Scientific classification
- Kingdom: Fungi
- Division: Chytridiomycota
- Class: Chytridiomycetes
- Order: Chytridiales
- Family: Chytridiaceae
- Genus: Dendrochytridium Letcher, Longcore & M.J.Powell (2013)
- Type species: Dendrochytridium crassum Letcher, Longcore & M.J.Powell (2013)

= Dendrochytridium =

Single-species genus of fungi

Dendrochytridium is a fungal genus in the order Chytridiales. It is monotypic, meaning it contains only one saprobic species, Dendrochytridium crassum, isolated from detritus collected from an Australian tree canopy.
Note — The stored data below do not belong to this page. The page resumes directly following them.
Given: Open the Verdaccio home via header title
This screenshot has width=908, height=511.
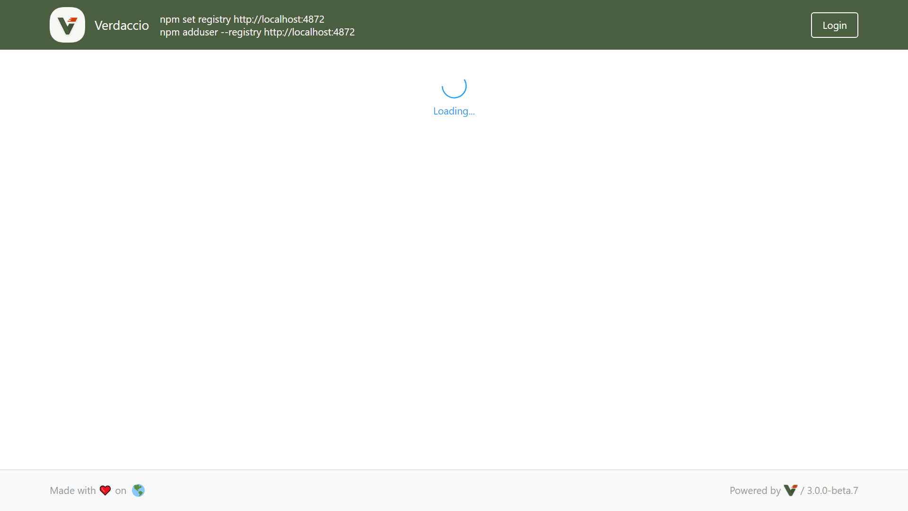Looking at the screenshot, I should coord(122,25).
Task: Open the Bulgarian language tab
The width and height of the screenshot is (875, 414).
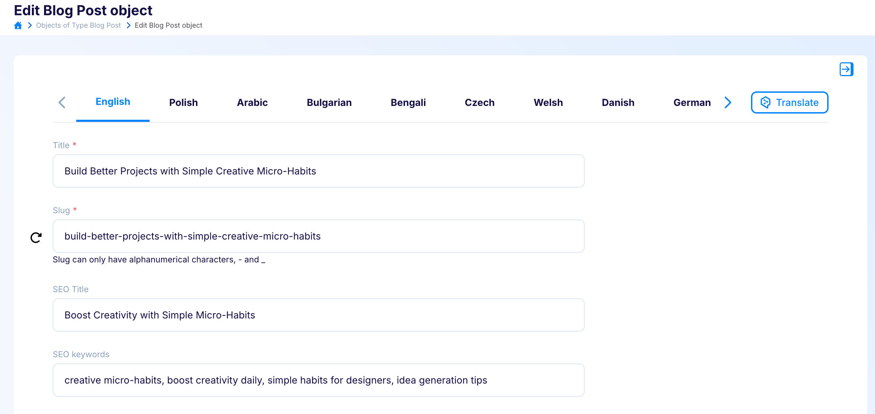Action: (x=329, y=102)
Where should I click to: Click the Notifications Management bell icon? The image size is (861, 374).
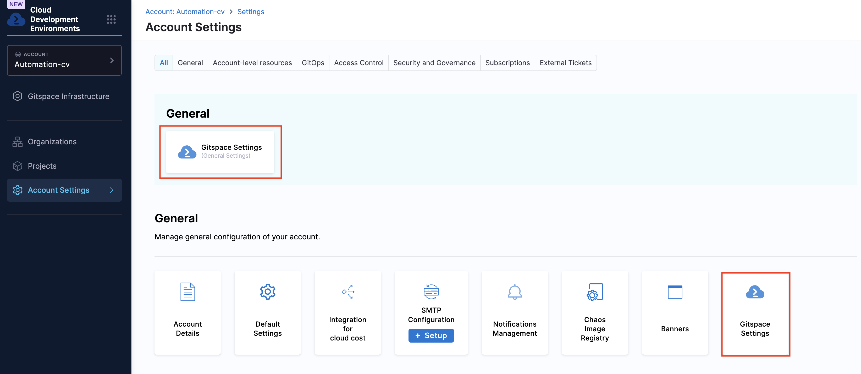coord(514,292)
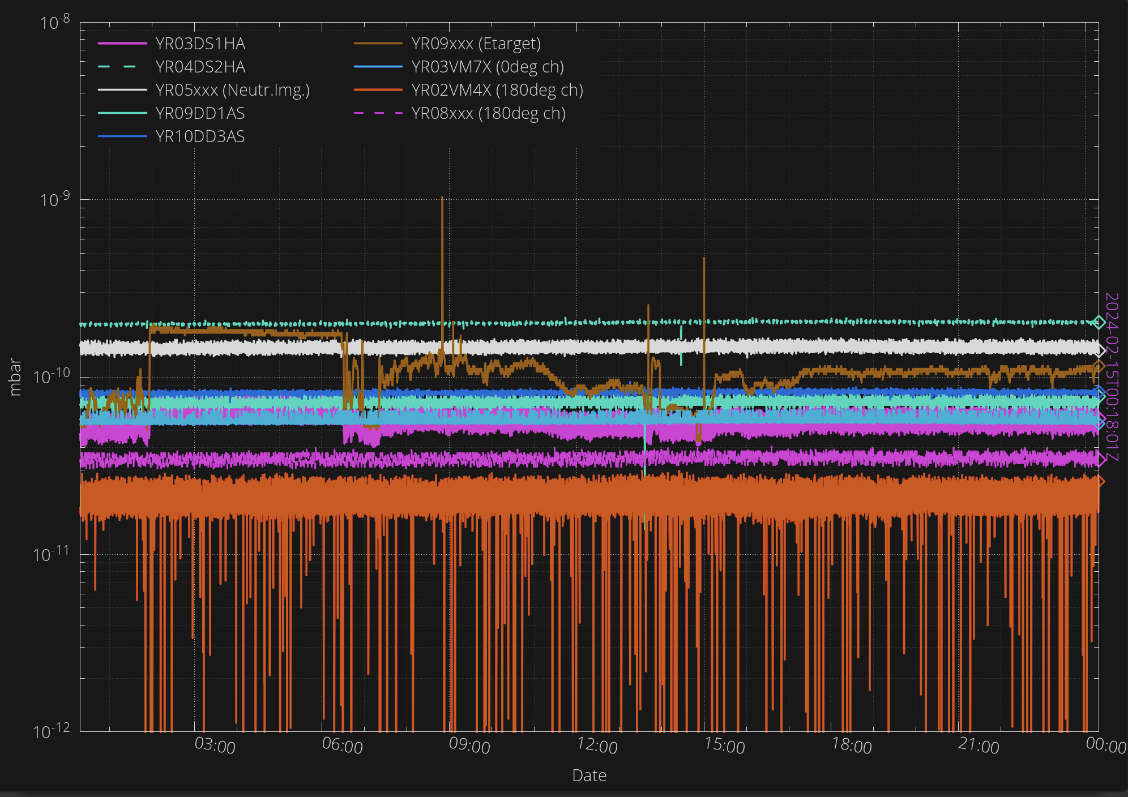
Task: Click the 12:00 tick label on x-axis
Action: coord(597,746)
Both the genus and species were described as new to science in 2013. Phylogenetically, Dendrochytridium crassum is grouped in a clade with other fungi that possess Group II-type zoospores. These fungi include representatives from the genera Chytridium, Phlyctochytrium, Chytriomyces, and Polyphlyctis, all of which are classified in the family Chytridiaceae.

The generic name combines dendro (derived from Greek, meaning "tree"), which refers to the origin of the first collection, and Chytridium, the type genus of the order Chytridiales. The specific epithet crassum is Latin for "broad," referring to the broad rhizoids observed in this species.